[start of SOURCE TEXT]
Our only hope for our debt of sin to be paid off is Jesus. In his first letter, Peter wrote, “For you know that it was not with perishable things such as silver or gold that you were redeemed from the empty way of life handed down to you from your forefathers, but with the precious blood of Christ, a lamb without blemish or defect.” (1 Peter 1:18-19) You and I are not able to repay the debt of sin that we owe. If we try a little harder to love each day, we still cannot claim to have lived a completely perfect life of love as God demands. If we try to balance out the bad with the good, we are still left with a pile of bad things that have hurt ourselves and others. And, if we compare ourselves to others, we are no better “for all have sinned and fall short of the glory of God.” (Romans 3:23) Plus, God does not ask us to compare ourselves to one another. God asks us to compare ourselves to him; to be perfect as he is perfect. And, so Jesus, the Son of God, God himself had to be the one to pay our debt of sin with the payment of a life without sin. Jesus was the sacrifice of a life without sin, blemish, defect or hurtful thought, word or action. Jesus’ life bought us back with the riches of God’s grace as Paul wrote in Ephesians 1, 7 “In him we have redemption through his blood, the forgiveness of sins, in accordance with the riches of God’s grace 8 that he lavished on us.” Jesus’ life, death and resurrection are the overwhelming payment for sin. By God’s grace our debt was canceled, and our accounts have an overwhelming balance of goodness, righteousness, love and perfectly keeping all of God’s commands because God credits Jesus’ account, his life, to you. God’s love is the good news that God does not want anyone to be lost to sin, death and hell, and so he sent Jesus to save us.
You and I are called to share the good news of Jesus’ payment for our debt of sin. The love of God that saved us is now inside of us to share God’s love with others. In Ezekiel 33, we hear what God’s love desires for all people, 11 “Say to them, ‘As surely as I live, declares the Sovereign Lord, I take no pleasure in the death of the wicked, but rather that they turn from their ways and live. Turn! Turn from your evil ways! Why will you die, people of Israel?’” God does not want any of us to be lost. Instead, God wants all of us to turn from evil and live. In the verses before God makes it clear that he has given the task of telling one another about sin and its consequences. When you see someone sinning, you are called to warn them that sin leads to death, and to tell them about God’s grace through Jesus and his forgiveness that gives them eternal life. Do not let others remain ignorant of sin and its consequences. Some who hear you warn them may ignore you, but that is to their own condemnation. There will be others who hear you and are thankful that you showed them the consequences of their sin, and even more so, God’s work to save them from the consequences of sin. They will be thankful for God’s free grace and forgiveness through Jesus.
[end of SOURCE TEXT]
**TASK REQUIREMENTS:** Continue the passage on Jesus paying the debt of sin, starting right after its final sentence.
[start of RECORDED DATA]
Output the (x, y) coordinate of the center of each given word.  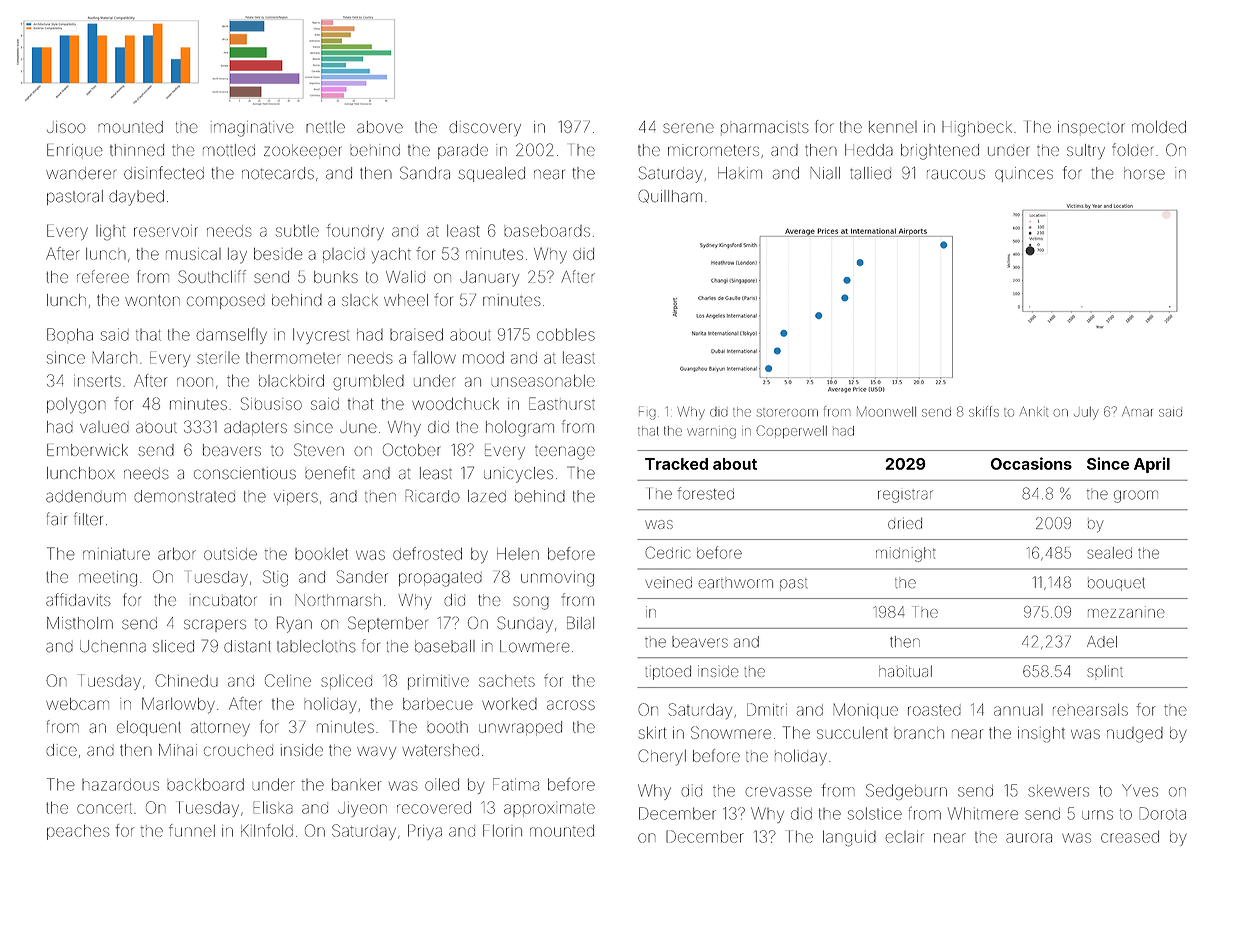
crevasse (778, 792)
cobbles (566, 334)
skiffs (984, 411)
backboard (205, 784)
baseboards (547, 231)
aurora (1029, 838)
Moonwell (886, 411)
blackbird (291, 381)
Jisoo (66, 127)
[end of RECORDED DATA]
**EXERCISE ANSWER:**
You and I have one outstanding debt to one another, the debt of love. Paul wrote this about the debt of love, 10 “Love does no harm to a neighbor. Therefore love is the fulfillment of the law.” Love is at the heart of God’s commandments. He created us to be good, and that description of good is clear in his commands to not murder, hate, hurt, commit adultery, cheat, steal, covet or be lost to greed and jealousy. There is a balance we live in as believers that our faith helps us to maintain. On the one hand, if we get unbalanced losing love, then the commandments become rigid laws turning us into prideful police and judges looking to corner and convict one another. On the other hand, if love is cut free from any commandments, then it easily dissolves into sentimentality and virtually any course of action can be defended as ‘loving.’ By faith, we live a balanced life loving one another within the boundaries of God’s good laws.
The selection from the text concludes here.